» **AIM 1**: Could you transcribe the note on the source search path below, word for word?

The source search path is `ACID_DOWNLOAD_PATH` → the `download_path` config
setting → the built-in defaults (`https://data.lsdb.io/hats/`, then the SLAC
`ssh://slacd/sdf/home/m/mjuric/datasets` dir), searched in order. Each candidate
`<root>/<name>` is probed; a directory holding `collection.properties` is a
*collection*, so its `hats_primary_table_url` child is downloaded. The name may
be **nested** (`wise/allwise`) to reach a catalog under a namespace directory —
exactly the names `acid search` prints — and lands locally under its leaf
(`<ACID_PATH>/allwise`). An explicit source (a leading `./` / `/` / `~` path, or
a URL) skips the lookup and is used verbatim; give a local relative dir a leading
`./` to copy from it. Use `acid search` to see which names resolve.

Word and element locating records
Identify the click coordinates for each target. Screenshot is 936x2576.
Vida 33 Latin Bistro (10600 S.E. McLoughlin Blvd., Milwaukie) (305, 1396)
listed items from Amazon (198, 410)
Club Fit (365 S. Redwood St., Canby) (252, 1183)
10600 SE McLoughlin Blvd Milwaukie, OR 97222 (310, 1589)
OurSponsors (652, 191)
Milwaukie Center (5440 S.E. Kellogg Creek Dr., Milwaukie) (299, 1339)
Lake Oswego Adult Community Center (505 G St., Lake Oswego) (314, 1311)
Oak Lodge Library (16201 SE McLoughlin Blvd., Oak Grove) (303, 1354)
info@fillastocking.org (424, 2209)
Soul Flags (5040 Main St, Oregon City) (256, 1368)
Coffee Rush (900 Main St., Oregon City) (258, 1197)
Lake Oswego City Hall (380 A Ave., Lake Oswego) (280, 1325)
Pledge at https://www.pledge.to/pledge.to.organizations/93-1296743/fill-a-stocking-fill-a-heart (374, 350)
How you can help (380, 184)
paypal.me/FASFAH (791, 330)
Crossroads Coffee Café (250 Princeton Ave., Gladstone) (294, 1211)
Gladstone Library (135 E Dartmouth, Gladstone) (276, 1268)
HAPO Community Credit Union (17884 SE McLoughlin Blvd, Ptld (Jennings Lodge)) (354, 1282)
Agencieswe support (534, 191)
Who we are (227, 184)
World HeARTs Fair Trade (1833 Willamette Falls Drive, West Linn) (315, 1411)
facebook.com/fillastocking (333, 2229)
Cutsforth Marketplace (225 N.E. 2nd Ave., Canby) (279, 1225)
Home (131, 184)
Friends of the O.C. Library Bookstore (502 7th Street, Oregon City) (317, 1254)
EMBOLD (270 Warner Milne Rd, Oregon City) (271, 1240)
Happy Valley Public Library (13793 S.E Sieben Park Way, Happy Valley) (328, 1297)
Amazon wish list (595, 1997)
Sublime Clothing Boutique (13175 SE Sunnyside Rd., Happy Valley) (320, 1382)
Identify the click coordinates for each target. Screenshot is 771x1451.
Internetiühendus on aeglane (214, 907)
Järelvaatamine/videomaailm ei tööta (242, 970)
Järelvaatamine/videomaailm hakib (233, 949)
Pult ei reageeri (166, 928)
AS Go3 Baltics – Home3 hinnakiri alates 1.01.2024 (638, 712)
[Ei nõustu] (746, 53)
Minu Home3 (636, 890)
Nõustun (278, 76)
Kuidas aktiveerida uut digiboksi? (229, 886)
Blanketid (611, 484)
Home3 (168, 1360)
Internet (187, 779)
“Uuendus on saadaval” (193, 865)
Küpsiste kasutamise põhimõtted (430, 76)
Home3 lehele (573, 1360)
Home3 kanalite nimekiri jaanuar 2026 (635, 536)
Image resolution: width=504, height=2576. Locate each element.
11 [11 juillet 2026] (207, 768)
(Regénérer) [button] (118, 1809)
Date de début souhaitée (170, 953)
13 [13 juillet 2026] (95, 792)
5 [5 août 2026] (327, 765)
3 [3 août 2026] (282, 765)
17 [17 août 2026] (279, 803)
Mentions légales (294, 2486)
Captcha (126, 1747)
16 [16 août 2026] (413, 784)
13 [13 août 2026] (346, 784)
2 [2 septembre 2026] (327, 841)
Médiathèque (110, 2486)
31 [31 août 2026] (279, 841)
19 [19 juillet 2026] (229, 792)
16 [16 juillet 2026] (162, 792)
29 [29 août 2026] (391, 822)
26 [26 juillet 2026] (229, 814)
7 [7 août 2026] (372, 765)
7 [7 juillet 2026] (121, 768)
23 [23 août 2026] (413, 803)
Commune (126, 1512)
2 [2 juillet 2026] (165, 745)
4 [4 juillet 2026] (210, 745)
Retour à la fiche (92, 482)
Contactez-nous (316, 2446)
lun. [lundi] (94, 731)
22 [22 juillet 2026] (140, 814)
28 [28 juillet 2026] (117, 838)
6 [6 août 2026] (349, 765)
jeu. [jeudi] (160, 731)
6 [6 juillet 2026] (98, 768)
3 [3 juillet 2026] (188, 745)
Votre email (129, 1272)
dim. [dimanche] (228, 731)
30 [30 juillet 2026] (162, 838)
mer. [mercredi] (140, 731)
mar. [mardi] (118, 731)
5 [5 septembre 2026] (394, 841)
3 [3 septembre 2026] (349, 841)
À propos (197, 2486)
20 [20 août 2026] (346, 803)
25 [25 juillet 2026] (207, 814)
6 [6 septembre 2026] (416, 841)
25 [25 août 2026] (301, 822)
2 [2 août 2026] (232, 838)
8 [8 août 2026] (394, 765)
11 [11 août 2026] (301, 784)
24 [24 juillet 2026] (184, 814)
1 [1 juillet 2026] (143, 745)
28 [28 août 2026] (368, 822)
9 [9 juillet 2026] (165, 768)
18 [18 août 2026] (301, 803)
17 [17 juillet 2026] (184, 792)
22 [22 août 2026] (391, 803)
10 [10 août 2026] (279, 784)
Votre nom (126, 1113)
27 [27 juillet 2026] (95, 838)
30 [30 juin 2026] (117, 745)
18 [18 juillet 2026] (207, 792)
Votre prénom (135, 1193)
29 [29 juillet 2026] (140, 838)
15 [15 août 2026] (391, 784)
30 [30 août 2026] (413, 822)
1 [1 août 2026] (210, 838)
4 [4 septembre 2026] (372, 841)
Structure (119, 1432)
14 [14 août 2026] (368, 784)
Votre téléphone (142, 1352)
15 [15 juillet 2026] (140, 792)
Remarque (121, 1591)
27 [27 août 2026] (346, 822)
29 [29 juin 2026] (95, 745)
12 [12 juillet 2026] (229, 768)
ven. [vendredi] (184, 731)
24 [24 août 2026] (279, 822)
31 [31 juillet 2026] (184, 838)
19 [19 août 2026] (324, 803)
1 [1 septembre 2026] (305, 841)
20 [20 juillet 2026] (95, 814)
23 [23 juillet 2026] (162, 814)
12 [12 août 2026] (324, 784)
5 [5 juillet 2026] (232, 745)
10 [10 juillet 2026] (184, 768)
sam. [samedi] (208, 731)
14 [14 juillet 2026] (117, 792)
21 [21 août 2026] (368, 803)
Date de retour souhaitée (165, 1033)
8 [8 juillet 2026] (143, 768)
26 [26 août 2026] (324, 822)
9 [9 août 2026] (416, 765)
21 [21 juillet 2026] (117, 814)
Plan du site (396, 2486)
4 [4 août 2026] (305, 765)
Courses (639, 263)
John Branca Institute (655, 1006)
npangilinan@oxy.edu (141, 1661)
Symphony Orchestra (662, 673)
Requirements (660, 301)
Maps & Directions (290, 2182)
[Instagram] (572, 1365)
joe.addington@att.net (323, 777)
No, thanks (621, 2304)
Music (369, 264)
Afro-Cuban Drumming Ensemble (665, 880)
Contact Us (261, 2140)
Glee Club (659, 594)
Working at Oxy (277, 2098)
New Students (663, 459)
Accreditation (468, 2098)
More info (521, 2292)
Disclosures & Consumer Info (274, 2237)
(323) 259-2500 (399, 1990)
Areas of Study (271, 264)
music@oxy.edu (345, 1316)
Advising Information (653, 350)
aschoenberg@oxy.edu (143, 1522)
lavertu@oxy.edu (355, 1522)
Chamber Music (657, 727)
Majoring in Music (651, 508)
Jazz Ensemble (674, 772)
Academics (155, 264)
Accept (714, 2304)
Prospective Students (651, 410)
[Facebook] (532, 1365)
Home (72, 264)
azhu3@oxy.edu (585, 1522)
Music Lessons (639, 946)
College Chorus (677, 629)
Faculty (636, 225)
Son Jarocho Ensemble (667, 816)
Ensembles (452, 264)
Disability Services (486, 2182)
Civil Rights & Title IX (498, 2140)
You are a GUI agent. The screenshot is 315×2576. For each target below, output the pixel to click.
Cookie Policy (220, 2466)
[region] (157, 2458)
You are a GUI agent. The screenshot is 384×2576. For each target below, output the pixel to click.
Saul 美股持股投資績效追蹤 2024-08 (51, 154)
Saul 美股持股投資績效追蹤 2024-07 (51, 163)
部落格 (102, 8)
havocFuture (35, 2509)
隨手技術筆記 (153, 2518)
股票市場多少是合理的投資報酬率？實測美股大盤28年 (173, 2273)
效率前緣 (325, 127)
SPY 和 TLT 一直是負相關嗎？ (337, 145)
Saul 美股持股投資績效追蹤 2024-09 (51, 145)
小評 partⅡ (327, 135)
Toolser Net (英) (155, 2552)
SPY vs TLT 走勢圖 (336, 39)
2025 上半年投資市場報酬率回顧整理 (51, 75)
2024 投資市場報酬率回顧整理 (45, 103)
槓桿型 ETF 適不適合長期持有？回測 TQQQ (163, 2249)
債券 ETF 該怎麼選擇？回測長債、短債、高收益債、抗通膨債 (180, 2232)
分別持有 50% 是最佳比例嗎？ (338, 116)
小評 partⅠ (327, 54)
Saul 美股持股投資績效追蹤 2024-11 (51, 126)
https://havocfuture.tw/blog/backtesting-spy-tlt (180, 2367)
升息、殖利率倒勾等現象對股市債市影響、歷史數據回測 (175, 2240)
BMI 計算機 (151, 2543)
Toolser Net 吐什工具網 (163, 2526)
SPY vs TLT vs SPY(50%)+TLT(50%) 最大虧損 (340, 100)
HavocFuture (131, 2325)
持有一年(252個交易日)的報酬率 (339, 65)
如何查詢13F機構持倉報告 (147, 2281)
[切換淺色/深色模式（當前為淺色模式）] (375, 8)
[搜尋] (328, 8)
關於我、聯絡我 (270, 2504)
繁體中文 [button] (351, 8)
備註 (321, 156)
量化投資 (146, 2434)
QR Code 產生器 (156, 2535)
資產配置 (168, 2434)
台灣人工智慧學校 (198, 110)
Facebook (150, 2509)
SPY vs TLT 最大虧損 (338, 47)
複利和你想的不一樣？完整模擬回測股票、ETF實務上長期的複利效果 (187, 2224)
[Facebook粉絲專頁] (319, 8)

» **AIM 2**: Which lines of the records above contain the word "Valley"? Show each of those lines in full.

» **EXERCISE OUTPUT 1**:
The source search path is `ACID_DOWNLOAD_PATH` → the `download_path` config
setting → the built-in defaults (`https://data.lsdb.io/hats/`, then the SLAC
`ssh://slacd/sdf/home/m/mjuric/datasets` dir), searched in order. Each candidate
`<root>/<name>` is probed; a directory holding `collection.properties` is a
*collection*, so its `hats_primary_table_url` child is downloaded. The name may
be **nested** (`wise/allwise`) to reach a catalog under a namespace directory —
exactly the names `acid search` prints — and lands locally under its leaf
(`<ACID_PATH>/allwise`). An explicit source (a leading `./` / `/` / `~` path, or
a URL) skips the lookup and is used verbatim; give a local relative dir a leading
`./` to copy from it. Use `acid search` to see which names resolve.

» **EXERCISE OUTPUT 2**:
Happy Valley Public Library (13793 S.E Sieben Park Way, Happy Valley) (328, 1297)
Sublime Clothing Boutique (13175 SE Sunnyside Rd., Happy Valley) (320, 1382)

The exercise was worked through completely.